Malorie (Bullock) is a single mom-to-be who is somewhat in denial about her actual state of pregnancy. She is accompanied to her doctor with her sweet, excited and loving sister Jessica (Sarah Paulson), who seems to care more about the pregnancy than Malorie does. In an instant, chaos reigns upon them and Jessica dies (at the hand of the mysterious creatures, of course), leaving Malorie to stumble alone through the bloody, anarchic streets. She is pulled into a large house by Tom (Trevante Rhodes) to find a mismatched crew of fellow survivors (obviously), made up of John Malkovich, Rosa Salazar, Jacki Weaver, BD Wong, Lil Rel Howery, Danielle Macdonald, and Machine Gun Kelly. This timeline is definitively boring. It feels like each of the scenes and specific moments were taken out of a formula-based zombie apocalypse thriller.
I can pinpoint specific moments where I was totally heart-thrummingly engaged (Jessica and Malorie in the car, those last few moments in the rapids and the woods), but unfortunately, those fail to translate throughout the entire film. The most disconcerting and effective moments were those in the wilderness (the present timeline) as Malorie and her children fought for sanctuary, particularly the last few which follow Malorie and the kids, separated, stumbling through the woods as Malorie desperately screams for them. I am certain the film would have been most effective had director Susanne Bier chosen to follow along one timeline, rather than both. The switching between was almost jarring at times, pulling the viewer out of the wonderful intensity of the wilderness and thrusting said viewer back into the rather dull scenes of the house. The last act of the film, which is set entirely in the present and most recent past, was what I would have liked to have seen for the film as a whole.
Despite its flaws, I enjoyed many aspects of the film. I loved the moments where the camera itself became blindfolded, and we were able to understand and feel the terror and unease that Malorie and the children did. I appreciated that the creatures were not shown to us, that we only saw them through changing winds, shadows behind covered windows, voices conjured in the wind. I loved that the film focused on what the creatures forced people to do and become rather than how physically terrifying the creatures were. (It could have easily become a thoughtful commentary of the way extreme situations like these have the potential to affect our instincts and tear through our minds.)
Bird Box is entirely fueled by an astoundingly strong performance from Bullock, who was given a less-than-satisfactory script to work with and several expository monologues which seem to serve no real purpose aside from telling the audience the rules of living in such a world. Regardless, her instincts lead her in the right direction and her performance as Malorie is intelligent, powerful and chock full of energy. She has always been a deeply talented actress, and it is disappointing to see her in a role with such mediocre writing. I could probably go on and on for hours about how she literally carries the entire film on her back.

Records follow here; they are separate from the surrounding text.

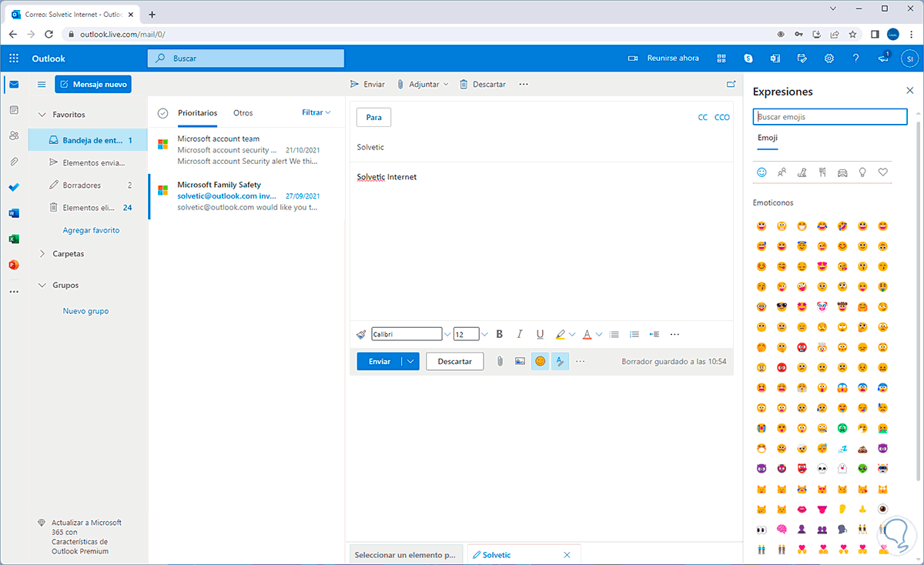Image resolution: width=924 pixels, height=565 pixels.
Task: Open Outlook settings gear
Action: click(x=829, y=58)
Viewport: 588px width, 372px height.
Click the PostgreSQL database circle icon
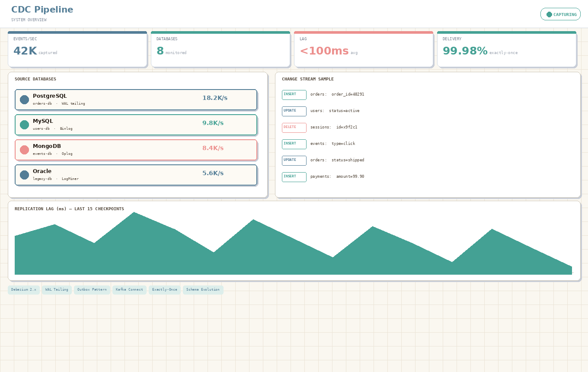pyautogui.click(x=24, y=100)
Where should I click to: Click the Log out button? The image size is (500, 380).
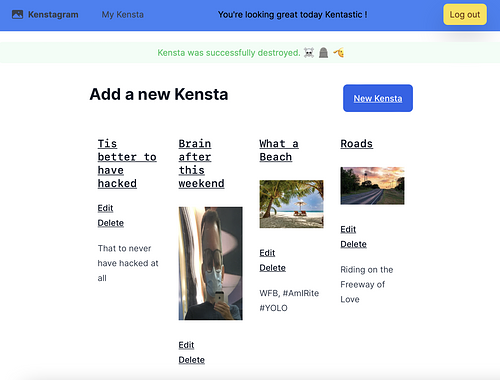[x=465, y=15]
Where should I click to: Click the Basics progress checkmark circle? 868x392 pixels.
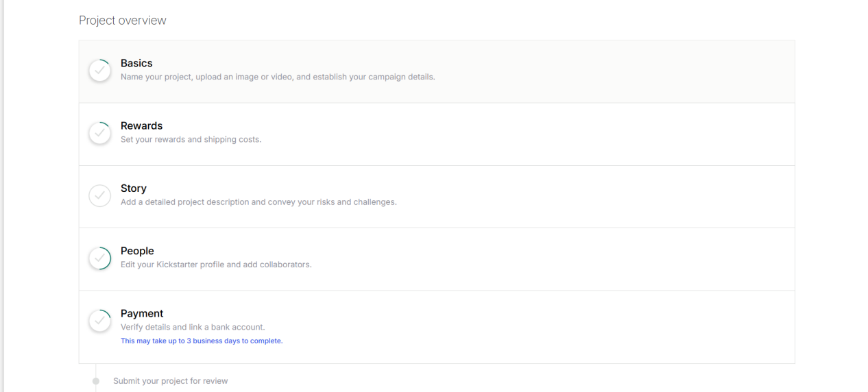coord(100,71)
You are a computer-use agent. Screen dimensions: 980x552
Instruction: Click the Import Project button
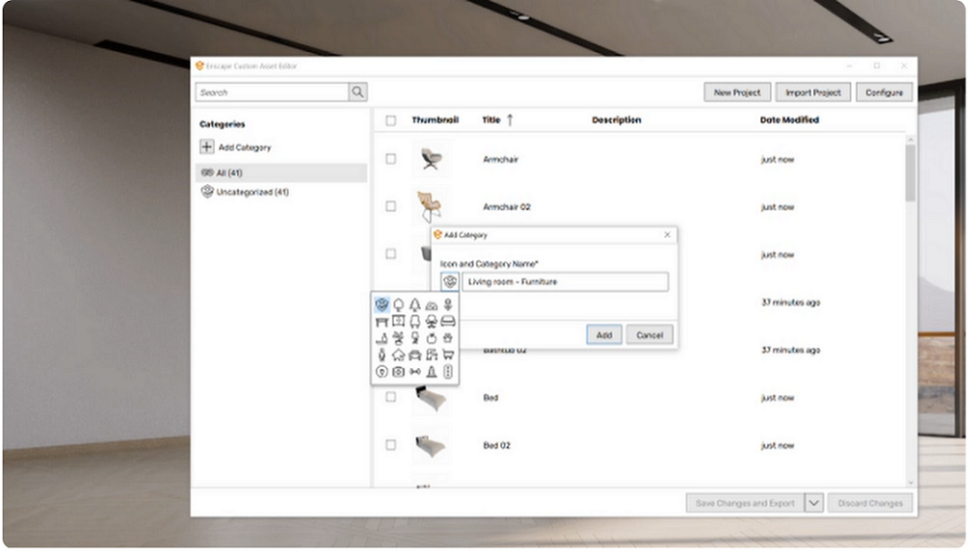(812, 92)
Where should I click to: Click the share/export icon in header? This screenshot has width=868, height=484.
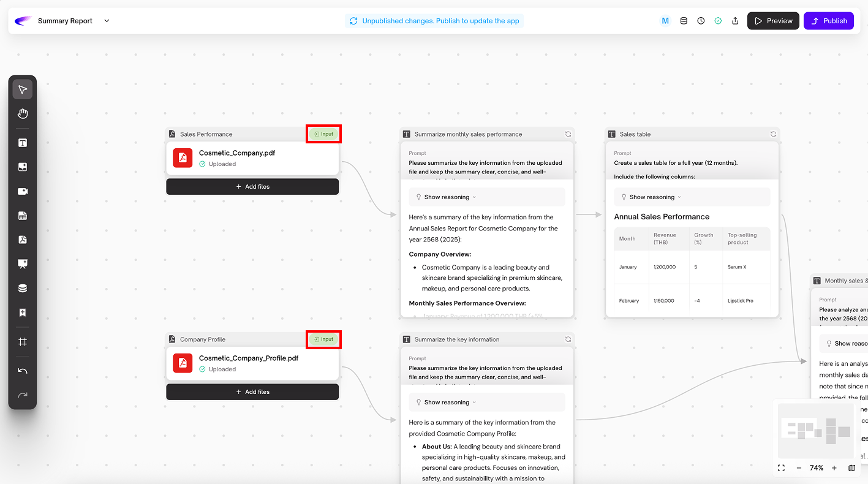coord(735,21)
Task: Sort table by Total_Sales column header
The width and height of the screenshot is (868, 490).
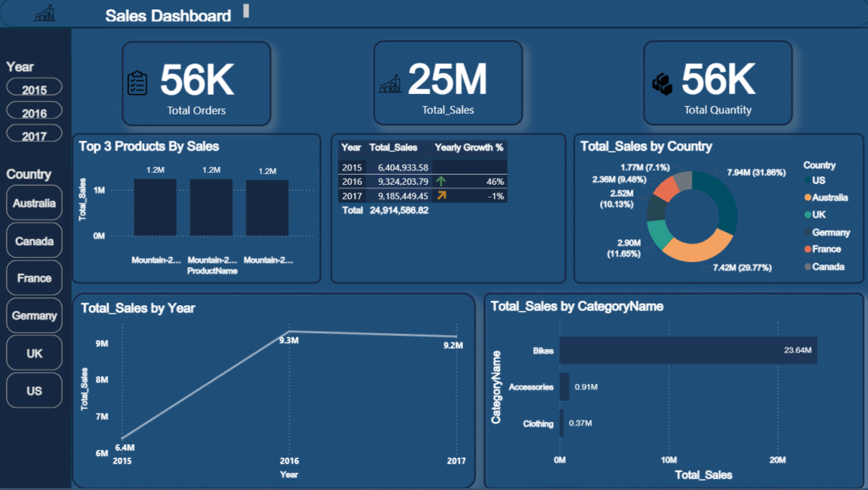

Despite being short-lived, Paulson gave a wonderfully sweet performance as a character only written to tell the audience that Malorie had a family. She certainly deserved more than such a meaningless character, although she made the most of what time she had and such a lifeless script. Other than Sandra and Sarah, most of the performances were almost entirely devoid of impact. Throughout the entire film, I only genuinely cared about Malorie and Jessica.
I enjoyed Bird Box in a lot of ways, and I am truly in love with Bullock’s performance as Malorie, but the film left too much to be desired for me to ignore all of its flaws. With such an insanely talented cast, Bier and script-writer/adapter Eric Heisserer had the potential to transform Josh Malerman’s novel into a dynamic, intense and thrilling film, yet their attempt falls flat. Instead of the gripping thriller it should be, it mostly seems like a detached cluster of scenes. There was nothing Bullock could do, exceptional performance and talent aside, to save it. Bird Box feels like a brilliant idea that never really came to fruition, and it is thoroughly disappointing. I wish I could see an alternate version of this film where every formulaic element is tossed out, every original idea is carefully and excellently constructed in the way they should have been, and Bullock is given the exceptional and dynamic script she should have been given at the beginning.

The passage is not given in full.